Updating database to work with v2.0.0
If you have previously written a database with Ringtail < v2.0.0, it will need to be updated to be compatible with filtering with v2.0.0. We have included a new script rt_db_to_v200.py
to perform this updated. Please note that all existing bookmarks will be removed during the update. The usage is as follows:
$ rt_db_to_v200.py -d <v2.0.0 database 1 (required)> <v2.0.0 database 2+ (optional)>
Multiple databases may be specified at once. The update may take a few minutes per database.
New in version 1.1:
Code base and database schema version update
- Significant filtering runtime improvements vs v1.0
--summary
option for getting quick overview of data across entire dataset- Selection of dissimilar output ligands with Morgan fingerprint or interaction fingerprint clustering
- Select similar ligands from query ligand name in previous Morgan fingerprint or interaction finger clustering groups
- Option for exporting stored receptor PDBQTs
- Filter by ligand substructure
- Filter by ligand substructure location in cartesian space
--max_miss
option now outputs union of interaction combinations by default, with--enumerate_interaction_combs
option to log passing ligands/poses for individual interaction combination
Example Filtering Timings (M1Pro MacBook, ~2 million ligands)
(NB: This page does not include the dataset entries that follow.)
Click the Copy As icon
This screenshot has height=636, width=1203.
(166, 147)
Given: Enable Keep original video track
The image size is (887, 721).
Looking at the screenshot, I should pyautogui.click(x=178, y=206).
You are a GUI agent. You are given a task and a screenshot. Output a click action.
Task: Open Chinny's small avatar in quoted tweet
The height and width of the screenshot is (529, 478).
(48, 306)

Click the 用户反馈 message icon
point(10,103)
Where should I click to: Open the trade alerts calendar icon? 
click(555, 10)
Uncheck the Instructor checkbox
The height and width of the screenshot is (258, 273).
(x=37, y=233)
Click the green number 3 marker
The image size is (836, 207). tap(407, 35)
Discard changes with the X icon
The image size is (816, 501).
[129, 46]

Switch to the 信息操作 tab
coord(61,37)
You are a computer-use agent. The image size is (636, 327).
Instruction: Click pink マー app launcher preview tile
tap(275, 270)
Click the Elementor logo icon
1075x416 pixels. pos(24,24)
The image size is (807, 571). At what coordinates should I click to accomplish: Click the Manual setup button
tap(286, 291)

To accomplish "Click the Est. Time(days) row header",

Updating database written with v1.0.0 to work with v1.1.0
If you have previously written a database with Ringtail v1.0.0, it will need to be updated to be compatible with filtering with v1.1.0. We have included a new script rt_db_v100_to_v110.py
to perform this updated. Please note that all existing bookmarks will be removed during the update. The usage is as follows:
$ rt_db_v100_to_v110.py -d <v1.0.0 database 1 (required)> <v1.0.0 database 2+ (optional)>
Multiple databases may be specified at once. The update may take a few minutes per database.
Dependencies
- python (> 3.9, tested up to 3.12)
- RDKit
- SciPy
- Matplotlib
- Pandas
- chemicalite
- Meeko (from the Forli Lab)
- Multiprocess
README Outline
- Installation
- Definitions
- Getting Started Tutorial
- Scripts
- rt_process_vs.py Documentation
- rt_compare.py Documentation
- Python tutorials
Installation (from PyPI)
Please note that Ringtail requires Python 3.9 or 3.10.
$ pip install ringtail
If using conda, pip
installs the package in the active environment.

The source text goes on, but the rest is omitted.